Exercise: Can you output the material as a JSON list of strings, one string per line with blank lines omitted, covering only the lines starting with the one that contains "Media Center (1317, 1118)" and going on through the one that contains "Categories [button] (855, 41)"?

Excerpted data:

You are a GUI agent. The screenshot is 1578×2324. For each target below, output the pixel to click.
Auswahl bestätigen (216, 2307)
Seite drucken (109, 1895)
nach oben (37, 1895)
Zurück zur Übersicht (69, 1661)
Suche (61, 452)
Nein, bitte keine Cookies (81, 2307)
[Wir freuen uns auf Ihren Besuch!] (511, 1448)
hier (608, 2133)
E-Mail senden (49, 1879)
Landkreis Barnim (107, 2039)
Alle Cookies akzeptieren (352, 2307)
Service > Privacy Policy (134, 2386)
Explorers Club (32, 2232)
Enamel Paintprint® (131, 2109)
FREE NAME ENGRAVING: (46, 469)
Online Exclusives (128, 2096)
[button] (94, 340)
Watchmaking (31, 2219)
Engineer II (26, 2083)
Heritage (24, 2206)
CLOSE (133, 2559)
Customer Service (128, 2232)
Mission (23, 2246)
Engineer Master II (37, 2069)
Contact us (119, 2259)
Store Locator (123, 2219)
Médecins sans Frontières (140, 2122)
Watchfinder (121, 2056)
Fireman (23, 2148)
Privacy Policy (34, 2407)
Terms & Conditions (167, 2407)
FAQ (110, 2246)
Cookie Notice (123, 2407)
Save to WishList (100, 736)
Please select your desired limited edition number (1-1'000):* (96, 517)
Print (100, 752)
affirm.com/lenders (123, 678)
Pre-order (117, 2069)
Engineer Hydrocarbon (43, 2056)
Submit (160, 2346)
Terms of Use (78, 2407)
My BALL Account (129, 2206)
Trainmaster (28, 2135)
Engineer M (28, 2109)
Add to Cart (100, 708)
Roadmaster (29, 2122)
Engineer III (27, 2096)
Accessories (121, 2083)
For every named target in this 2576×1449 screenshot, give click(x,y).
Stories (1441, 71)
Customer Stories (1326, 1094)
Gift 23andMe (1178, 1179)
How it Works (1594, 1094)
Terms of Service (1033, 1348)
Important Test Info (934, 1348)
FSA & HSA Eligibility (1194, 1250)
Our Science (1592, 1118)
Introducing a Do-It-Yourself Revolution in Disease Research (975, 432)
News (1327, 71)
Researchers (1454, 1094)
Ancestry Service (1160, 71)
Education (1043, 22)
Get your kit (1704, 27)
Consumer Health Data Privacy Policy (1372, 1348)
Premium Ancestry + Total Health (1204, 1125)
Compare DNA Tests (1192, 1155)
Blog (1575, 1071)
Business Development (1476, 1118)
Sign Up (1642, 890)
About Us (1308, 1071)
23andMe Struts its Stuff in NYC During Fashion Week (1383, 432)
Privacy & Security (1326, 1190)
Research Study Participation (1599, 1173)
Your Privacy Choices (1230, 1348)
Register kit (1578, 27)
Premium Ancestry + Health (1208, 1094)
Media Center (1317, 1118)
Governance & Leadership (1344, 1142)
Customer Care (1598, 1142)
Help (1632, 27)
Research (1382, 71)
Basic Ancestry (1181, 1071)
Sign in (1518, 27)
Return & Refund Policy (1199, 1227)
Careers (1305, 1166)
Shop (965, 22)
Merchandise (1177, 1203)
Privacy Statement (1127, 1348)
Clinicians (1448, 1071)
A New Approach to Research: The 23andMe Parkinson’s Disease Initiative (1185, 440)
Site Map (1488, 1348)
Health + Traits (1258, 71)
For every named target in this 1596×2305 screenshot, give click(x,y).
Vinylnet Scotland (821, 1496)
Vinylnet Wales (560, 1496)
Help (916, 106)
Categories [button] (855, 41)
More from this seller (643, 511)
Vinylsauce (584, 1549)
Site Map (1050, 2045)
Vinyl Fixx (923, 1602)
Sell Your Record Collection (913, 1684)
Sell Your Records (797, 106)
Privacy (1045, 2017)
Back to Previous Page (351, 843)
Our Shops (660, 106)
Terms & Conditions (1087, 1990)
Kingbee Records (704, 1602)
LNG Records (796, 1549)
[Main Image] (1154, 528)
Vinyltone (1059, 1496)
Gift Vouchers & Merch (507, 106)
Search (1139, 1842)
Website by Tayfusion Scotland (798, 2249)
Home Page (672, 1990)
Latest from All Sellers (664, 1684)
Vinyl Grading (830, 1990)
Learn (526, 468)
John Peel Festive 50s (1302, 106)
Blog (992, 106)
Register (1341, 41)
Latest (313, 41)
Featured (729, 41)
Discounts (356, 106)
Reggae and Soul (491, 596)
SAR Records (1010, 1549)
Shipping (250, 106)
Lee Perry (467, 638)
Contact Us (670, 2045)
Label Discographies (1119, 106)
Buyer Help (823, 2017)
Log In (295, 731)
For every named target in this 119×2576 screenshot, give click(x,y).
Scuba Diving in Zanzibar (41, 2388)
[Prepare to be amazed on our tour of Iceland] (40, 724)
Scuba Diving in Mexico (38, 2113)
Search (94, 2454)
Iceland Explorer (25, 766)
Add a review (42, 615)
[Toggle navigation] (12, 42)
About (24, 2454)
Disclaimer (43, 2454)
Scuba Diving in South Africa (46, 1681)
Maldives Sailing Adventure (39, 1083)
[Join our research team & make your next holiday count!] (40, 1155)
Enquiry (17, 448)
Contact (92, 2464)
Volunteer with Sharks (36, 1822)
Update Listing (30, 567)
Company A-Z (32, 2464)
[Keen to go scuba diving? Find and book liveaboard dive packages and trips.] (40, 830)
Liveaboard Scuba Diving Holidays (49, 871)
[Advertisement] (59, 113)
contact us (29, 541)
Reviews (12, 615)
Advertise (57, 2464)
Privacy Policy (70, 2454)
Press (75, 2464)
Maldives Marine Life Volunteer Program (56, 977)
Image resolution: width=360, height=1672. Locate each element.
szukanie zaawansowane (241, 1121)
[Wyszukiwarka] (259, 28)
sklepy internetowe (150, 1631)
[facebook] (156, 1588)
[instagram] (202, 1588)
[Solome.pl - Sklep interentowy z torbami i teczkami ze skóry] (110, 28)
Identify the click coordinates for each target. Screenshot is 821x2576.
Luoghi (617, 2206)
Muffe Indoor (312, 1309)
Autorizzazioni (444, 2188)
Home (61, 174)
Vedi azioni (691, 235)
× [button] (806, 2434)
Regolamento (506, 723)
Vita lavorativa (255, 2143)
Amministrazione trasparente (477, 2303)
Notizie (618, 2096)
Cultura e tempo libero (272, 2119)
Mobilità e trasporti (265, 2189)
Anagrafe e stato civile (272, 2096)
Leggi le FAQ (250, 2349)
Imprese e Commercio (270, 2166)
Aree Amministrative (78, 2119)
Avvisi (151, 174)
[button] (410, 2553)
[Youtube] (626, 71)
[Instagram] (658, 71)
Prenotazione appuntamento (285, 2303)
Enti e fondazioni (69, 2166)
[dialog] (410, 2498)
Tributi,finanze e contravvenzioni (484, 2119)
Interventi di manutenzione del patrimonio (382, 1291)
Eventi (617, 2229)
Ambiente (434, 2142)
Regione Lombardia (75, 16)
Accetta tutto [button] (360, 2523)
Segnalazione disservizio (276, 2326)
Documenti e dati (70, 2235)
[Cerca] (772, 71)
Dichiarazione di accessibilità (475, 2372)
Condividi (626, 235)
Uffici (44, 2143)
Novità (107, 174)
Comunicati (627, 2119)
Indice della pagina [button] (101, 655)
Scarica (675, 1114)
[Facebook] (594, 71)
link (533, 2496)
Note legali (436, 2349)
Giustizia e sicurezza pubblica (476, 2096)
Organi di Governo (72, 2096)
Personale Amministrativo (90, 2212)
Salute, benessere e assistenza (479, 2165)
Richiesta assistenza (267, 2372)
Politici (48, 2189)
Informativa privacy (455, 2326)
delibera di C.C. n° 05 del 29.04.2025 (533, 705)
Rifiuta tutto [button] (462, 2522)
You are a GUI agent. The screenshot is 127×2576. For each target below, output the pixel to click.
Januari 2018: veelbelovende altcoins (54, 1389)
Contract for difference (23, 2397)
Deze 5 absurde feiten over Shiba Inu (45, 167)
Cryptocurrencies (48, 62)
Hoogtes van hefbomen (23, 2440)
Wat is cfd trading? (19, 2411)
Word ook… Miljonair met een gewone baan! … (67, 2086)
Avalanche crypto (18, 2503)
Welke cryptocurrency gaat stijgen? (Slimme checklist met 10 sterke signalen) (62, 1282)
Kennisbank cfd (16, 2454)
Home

Answer to the exercise:
[
  "Media Center (1317, 1118)",
  "Governance & Leadership (1344, 1142)",
  "Customer Care (1598, 1142)",
  "Help (1632, 27)",
  "Research (1382, 71)",
  "Basic Ancestry (1181, 1071)",
  "Sign in (1518, 27)",
  "Return & Refund Policy (1199, 1227)",
  "Careers (1305, 1166)",
  "Shop (965, 22)",
  "Merchandise (1177, 1203)",
  "Privacy Statement (1127, 1348)",
  "Clinicians (1448, 1071)",
  "A New Approach to Research: The 23andMe Parkinson’s Disease Initiative (1185, 440)",
  "Site Map (1488, 1348)",
  "Health + Traits (1258, 71)",
  "For every named target in this 1596×2305 screenshot, give click(x,y).",
  "Vinylnet Scotland (821, 1496)",
  "Vinylnet Wales (560, 1496)",
  "Help (916, 106)",
  "Categories [button] (855, 41)"
]